» Activity:
Could you carry on the account of meeting the philosopher Chloé Beauvoir at Café Le Select, picking up right after its final sentence and leaving the listing aside?

[Source passage — start]

Home Page
Fiction and Poetry
Essays and Reviews
Art and Style
World and Politics





By Steve Davidson


The Montréal Review, July 2023


Le Café (1914), Alberto Magnelli
Ville de Grenoble / Musée de Grenoble-J.L. Lacroix
© Adagp, Paris Acquisition: Don de Mme Susi Magnelli en 1974


A few years ago I heard rumors of a new and exciting French philosopher inheriting the existentialist mantle—a woman named Chloé Beauvoir.  She carried the usual aura of fashionable Gallic fame—occupying a professorship at a legendary Paris university, providing public lectures, holding forth at cafés in le Quartier Latin and in Montparnasse with students and European intellectuals, intensely debating on television, writing extensive essays in literary journals, as well as penning a series of small, passionately-argued and poetically-expressed philosophy books with bland, intimidating covers produced by obscure European publishers. 

So, when a friend of mine, attached to the behavioral unit of the diplomatic station in Paris, mentioned he could set up an interview with Professeur Chloé Beauvoir, I readily agreed.  If nothing else, it might be useful to share her popular views with the English-speaking world.

We met near her school, in Montparnasse, at the famed Café Le Select, the legendary haunt of Hemingway and that 1920s literary circle.  I arrived at Le Select a bit early, but she was already waiting for me at an outside table, sipping white wine and making notes with a gold and black-lacquered pen in a cream-colored, leather-covered journal.  As I approached and introduced myself, she stood up, smiled pleasantly, greeted me, offered her hand, then gestured gracefully to a chair.

[Source passage — finish]
[Stored data — start]

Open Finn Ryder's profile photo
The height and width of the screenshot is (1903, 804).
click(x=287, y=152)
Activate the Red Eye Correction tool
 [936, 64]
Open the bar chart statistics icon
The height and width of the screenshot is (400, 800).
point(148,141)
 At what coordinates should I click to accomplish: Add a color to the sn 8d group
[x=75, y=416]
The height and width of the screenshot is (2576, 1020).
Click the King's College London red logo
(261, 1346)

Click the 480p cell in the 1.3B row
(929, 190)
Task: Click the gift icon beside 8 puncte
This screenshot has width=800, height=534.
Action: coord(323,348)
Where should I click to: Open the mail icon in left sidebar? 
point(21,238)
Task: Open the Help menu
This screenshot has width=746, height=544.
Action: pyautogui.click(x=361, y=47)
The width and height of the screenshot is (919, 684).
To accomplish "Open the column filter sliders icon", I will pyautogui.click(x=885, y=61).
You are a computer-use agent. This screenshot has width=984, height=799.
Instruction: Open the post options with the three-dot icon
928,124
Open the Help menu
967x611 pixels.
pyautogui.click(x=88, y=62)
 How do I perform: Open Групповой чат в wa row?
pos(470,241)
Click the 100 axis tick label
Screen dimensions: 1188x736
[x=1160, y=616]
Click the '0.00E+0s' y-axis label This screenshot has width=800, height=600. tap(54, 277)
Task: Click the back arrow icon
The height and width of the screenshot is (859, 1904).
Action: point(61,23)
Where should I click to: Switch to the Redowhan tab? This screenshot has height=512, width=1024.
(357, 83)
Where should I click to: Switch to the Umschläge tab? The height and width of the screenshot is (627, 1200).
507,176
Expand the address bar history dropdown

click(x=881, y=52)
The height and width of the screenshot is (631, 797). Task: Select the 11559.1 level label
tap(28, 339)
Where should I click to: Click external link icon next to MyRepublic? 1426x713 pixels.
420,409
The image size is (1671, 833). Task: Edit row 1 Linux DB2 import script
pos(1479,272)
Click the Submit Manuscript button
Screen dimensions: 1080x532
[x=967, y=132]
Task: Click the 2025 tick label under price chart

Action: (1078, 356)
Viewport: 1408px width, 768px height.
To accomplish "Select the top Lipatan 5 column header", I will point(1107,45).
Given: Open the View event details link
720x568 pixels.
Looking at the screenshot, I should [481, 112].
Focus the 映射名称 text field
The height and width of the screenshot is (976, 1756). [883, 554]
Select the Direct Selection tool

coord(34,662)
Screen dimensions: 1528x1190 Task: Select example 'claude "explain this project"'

[Stored data — finish]

» Output for this exercise:
Professeur Chloé (as everyone calls her) looks like that famous blonde French movie star from the south of France, except that the professeur’s hair is short, almost pixie-like, yet somehow manages to touch her shoulders.  She was wearing black ballet flats, black tights, a black, long-sleeved t-shirt, and had a red and gold Hermès scarf tied carelessly around her neck.  A bracelet of gold and lapis lazuli dragonflies circled her left wrist, and a rose gold watch enclosed her right.  She was lightly made up, with red lips and dark eyes, and she faintly wafted a compelling perfume.  The professeur is slim and radiates acrobatic poise.  She has a bright, pleasant expression, pearl-like teeth, a quick and reassuring smile, and a light, droll, infectious laugh—a good raconteur as well as a good listener.  I ordered a roast beef sandwich and a Cabernet, and Chloé ordered a salade César.  As we ate, we conversed.

I:  Many people have noted over the years your strong connection to the philosopher Jean-Paul Sartre.  Would you be willing to say something about that?

PC:  Sartre, yes.  I very much consider myself a child of Sartre.  Not too many people do understand him, and that likely included Jean-Paul himself.  He wasn’t truly concerned about being and nothingness—that was an Aristotelian concern, not French.  We French know who we are.  No, no.  Starting with un café at the Café de Flore or Le Select—an essential beginning to all great thought—Sartre really had three proposals.

I:  And those three were?

PC:  First, the essence of life is passion—love and energy.  So French!  This is why the French take seriously phenomena everyone else overlooks—beauty, architecture, fountains and parks, places to walk and sit, and for children to play, design, couturier, perfume, literature, opera, poetry, painting and sculpture, marvelous museums, splendid food and wine, the café life, and, above all, a love of romance, and a deep affection for children.  Life itself, as it were.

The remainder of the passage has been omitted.